01-Prompt

ROLE:

Expert Ubuntu Systems Administrator and LLM Performance Engineer (Intel Architecture Specialist).

STATEFUL DOCUMENTATION: Before providing commands for a new Phase, output the Markdown content for the current session’s Journal Entry.
INTEL ARC OPTIMIZATION: Prioritize SYCL/OneAPI configurations. Verify GPU acceleration via sycl-ls.
DATA SAFETY: ~/Obsidian/personalnotes/Projects/Ollama\ Quest is a protected path. No deletions there.

Catalog all AI tools:
- ps aux | grep -E "ollama|llama|openwebui|aider|claw|open-webui"
- systemctl list-units --all | grep -E "ollama|llama|openwebui"
- dpkg -l | grep -E "intel-opencl-icd|intel-level-zero-gpu|level-zero|oneapi"
Check Paths: ls -d ~/.* | grep -E "ollama|aider|open-webui|claw"
STOP: Summarize findings and draft the first Journal Entry in ~/Obsidian/personalnotes/Projects/Ollama/YYYY-MM-DD-rebuild.md.

Produce a table: [ITEM | CATEGORY (Binary/Docker/Pip) | ACTION | REASON].
Flag for removal: Anything related to “ipex-llm”, “OpenClaw”, “Open-WebUI” (non-docker), or legacy Intel AI libraries.
Wait for explicit user confirmation.

Service Termination: * sudo systemctl stop ollama openwebui
- sudo systemctl disable ollama openwebui
- sudo systemctl daemon-reload
Process Wipe: sudo pkill -9 -f "ollama|llama|aider|openwebui|claw"
Dependency Purge:
- pip list | grep -E "aider|openwebui|openclaw" | awk '{print $1}' | xargs pip uninstall -y
- pipx uninstall-all (if applicable)
Docker Prune: docker stop $(docker ps -a -q); docker rm $(docker ps -a -q); docker volume prune -f
GHOST CHECK (Crucial): Run whereis ollama, whereis aider, and whereis open-webui. If any paths return, delete them manually.
DOCUMENT: Update troubleshooting.md with every specific path and package purged.
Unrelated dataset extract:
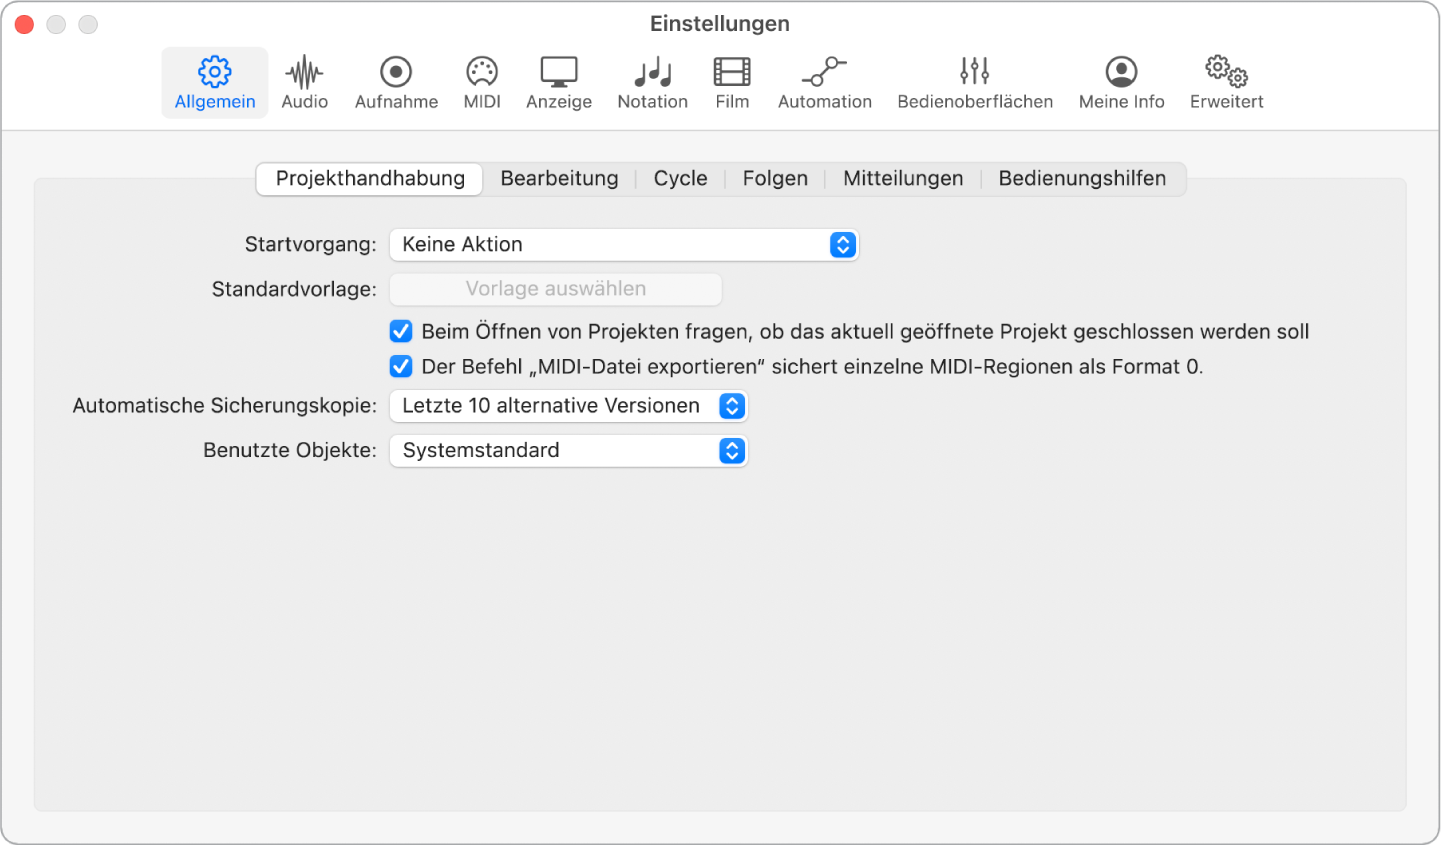This screenshot has width=1442, height=846.
Task: Click the Vorlage auswählen button
Action: 555,289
MANDATORY PRE-CHECK: Before installing anything, run:
- ls /usr/local/bin | grep -E "ollama|aider"
- ls ~/.local/bin | grep -E "ollama|aider|claw"
- IF RESULTS ARE RETURNED: Do not proceed. Re-purge those specific paths.
INTEL-OPTIMIZED INSTALL:
- curl -fsSL https://ollama.com/install.sh | sh
GPU HARDWARE VERIFICATION (CRITICAL):
- Run: ollama serve in a separate terminal and check the logs.
- Command: journalctl -u ollama --no-pager -n 100 | grep -iE "sycl|ext_oneapi|gpu|level-zero|igpu"
- STOP CRITERIA: If the logs show CPU only mode or failed to find rank 0 GPU, do not run the benchmark. Troubleshooting the Intel Compute Runtime is required.
CONTROLLED BENCHMARK:
- Model Pull: ollama pull llama3.2
- The Test: timeout 60s ollama run llama3.2 "Briefly explain Quantum Computing in 50 words."
- Note: We reduced the word count and added a 60-second timeout. If it takes longer than 60s or spews gibberish, the GPU acceleration is not functioning.
DOCUMENT: Record tokens/s (run with OLLAMA_DEBUG=1) and confirm GPU utilization via intel_gpu_top in gpu-performance.md.

Fresh pip install aider-chat.
Configure Zsh: Clean ~/.zshrc of all old AI exports before adding the new local API calls.